= Extracted entries =
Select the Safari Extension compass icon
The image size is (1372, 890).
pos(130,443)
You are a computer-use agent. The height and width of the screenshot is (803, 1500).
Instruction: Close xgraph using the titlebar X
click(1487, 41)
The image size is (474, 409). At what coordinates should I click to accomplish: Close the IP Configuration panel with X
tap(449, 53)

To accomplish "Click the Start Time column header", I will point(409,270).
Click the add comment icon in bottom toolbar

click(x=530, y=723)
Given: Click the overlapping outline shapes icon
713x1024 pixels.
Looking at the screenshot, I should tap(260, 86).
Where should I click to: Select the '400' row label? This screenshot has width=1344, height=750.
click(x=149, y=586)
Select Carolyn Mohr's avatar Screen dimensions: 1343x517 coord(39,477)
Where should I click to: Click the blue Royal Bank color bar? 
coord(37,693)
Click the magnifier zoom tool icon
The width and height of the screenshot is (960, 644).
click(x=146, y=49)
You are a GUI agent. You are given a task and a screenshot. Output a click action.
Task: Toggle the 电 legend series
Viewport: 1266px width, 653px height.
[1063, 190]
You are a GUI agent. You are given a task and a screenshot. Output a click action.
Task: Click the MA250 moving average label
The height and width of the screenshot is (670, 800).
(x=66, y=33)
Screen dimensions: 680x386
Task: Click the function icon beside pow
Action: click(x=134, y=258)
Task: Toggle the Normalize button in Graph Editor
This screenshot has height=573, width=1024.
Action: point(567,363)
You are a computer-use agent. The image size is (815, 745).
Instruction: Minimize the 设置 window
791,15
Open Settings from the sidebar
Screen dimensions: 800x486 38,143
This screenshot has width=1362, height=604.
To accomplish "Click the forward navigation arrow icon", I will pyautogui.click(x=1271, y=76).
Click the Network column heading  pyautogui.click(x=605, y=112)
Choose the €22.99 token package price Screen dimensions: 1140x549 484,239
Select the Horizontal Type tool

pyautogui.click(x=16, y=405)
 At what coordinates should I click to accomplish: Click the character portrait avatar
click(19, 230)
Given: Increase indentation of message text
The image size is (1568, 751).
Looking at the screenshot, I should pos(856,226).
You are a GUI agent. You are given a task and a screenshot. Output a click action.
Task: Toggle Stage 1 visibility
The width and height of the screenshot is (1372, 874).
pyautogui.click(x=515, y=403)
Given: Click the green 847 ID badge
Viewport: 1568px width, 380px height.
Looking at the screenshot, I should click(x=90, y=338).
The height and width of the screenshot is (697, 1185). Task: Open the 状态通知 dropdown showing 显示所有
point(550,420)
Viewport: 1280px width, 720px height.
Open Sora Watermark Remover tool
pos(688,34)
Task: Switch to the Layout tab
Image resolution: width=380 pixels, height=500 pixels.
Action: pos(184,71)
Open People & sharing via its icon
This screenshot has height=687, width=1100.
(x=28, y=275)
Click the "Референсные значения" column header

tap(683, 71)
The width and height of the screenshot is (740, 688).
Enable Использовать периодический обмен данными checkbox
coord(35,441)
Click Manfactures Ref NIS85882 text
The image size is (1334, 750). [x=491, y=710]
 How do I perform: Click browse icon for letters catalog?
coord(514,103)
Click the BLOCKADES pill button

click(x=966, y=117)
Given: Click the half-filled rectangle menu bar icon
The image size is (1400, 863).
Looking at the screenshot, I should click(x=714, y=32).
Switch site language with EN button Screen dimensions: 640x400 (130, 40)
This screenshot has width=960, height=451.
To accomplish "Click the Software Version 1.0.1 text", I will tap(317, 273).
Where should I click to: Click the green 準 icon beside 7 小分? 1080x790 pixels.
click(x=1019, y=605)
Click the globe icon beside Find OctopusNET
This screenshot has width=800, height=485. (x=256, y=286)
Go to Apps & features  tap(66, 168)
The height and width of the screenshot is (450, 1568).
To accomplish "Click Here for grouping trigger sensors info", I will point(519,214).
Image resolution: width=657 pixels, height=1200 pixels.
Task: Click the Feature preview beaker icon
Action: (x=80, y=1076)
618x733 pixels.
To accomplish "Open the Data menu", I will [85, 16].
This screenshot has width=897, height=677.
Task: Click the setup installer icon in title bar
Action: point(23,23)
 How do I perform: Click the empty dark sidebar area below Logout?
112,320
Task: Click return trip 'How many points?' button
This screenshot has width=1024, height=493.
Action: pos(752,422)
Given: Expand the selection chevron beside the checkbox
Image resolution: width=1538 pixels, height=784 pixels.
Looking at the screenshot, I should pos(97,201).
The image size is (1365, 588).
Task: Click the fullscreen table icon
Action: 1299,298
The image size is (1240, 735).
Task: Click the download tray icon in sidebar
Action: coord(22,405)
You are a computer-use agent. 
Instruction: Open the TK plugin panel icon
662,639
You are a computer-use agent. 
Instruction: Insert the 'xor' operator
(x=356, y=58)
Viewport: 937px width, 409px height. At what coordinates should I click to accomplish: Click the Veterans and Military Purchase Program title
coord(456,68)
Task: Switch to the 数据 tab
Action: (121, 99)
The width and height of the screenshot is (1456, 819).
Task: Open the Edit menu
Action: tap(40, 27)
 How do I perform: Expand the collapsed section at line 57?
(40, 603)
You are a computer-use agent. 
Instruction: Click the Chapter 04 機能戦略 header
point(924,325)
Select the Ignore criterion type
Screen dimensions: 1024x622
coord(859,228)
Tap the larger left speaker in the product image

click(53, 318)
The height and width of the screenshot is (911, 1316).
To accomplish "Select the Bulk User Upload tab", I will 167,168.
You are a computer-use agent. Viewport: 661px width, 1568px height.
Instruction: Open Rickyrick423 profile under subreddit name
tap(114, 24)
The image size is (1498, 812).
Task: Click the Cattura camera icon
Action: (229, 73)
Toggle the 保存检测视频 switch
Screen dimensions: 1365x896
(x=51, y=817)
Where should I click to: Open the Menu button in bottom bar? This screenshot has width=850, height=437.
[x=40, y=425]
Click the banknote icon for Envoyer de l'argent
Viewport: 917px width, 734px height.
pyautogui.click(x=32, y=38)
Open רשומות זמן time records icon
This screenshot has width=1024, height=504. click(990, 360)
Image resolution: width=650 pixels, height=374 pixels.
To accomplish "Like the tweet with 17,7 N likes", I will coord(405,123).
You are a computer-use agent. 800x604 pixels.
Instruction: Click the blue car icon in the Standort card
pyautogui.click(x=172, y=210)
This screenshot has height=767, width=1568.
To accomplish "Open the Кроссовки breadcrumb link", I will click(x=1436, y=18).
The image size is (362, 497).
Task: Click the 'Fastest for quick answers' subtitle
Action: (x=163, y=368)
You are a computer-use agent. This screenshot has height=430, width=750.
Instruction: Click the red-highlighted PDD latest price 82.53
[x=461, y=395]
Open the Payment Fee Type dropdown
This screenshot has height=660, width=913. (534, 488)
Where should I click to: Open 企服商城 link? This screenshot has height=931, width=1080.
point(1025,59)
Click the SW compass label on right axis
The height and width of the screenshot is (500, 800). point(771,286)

= Prompt =
The range runs from the line with "Click the globe icon beside Find OctopusNET" up to and including the line with "618x733 pixels." in the listing above; please write out exactly those lines and nothing more.

= Result below =
Click the globe icon beside Find OctopusNET
This screenshot has width=800, height=485. (x=256, y=286)
Go to Apps & features  tap(66, 168)
The height and width of the screenshot is (450, 1568).
To accomplish "Click Here for grouping trigger sensors info", I will point(519,214).
Image resolution: width=657 pixels, height=1200 pixels.
Task: Click the Feature preview beaker icon
Action: (x=80, y=1076)
618x733 pixels.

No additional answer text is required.